Among all the possible ways of passing from one position to another, there is evidently one for which the average value of the action is less than for any other. There is, moreover, only one; and it results from this that the principle of least action suffices to determine the path followed and consequently the equations of motion.

Thus we obtain what are called the equations of Lagrange.

In these equations, the independent variables are the coordinates of the hypothetical molecules m; but I now suppose that one takes as variables the parameters q directly accessible to experiment.

The two parts of the energy must then be expressed as functions of the parameters q and of their derivatives. They will evidently appear under this form to the experimenter. The latter will naturally try to define the potential and the kinetic energy by the aid of quantities that he can directly observe.[6]

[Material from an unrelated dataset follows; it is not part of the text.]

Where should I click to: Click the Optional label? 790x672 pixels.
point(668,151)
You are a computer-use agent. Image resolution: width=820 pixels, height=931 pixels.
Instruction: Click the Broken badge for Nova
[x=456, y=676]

That granted, the system will always go from one position to another by a path such that the average action shall be a minimum.

It matters little that T and U are now expressed by the aid of the parameters q and their derivatives; it matters little that it is also by means of these parameters that we define the initial and final positions; the principle of least action remains always true.

Now here again, of all the paths that lead from one position to another, there is one for which the average action is a minimum, and there is only one. The principle of least action suffices, then, to determine the differential equations which define the variations of the parameters q.

The equations thus obtained are another form of the equations of Lagrange.

To form these equations we need to know neither the relations that connect the parameters q with the coordinates of the hypothetical molecules, nor the masses of these molecules, nor the expression of U as a function of the coordinates of these molecules.

All we need to know is the expression of U as a function of the parameters, and that of T as a function of the parameters q and their derivatives, that is, the expressions of the kinetic and of the potential energy as functions of the experimental data.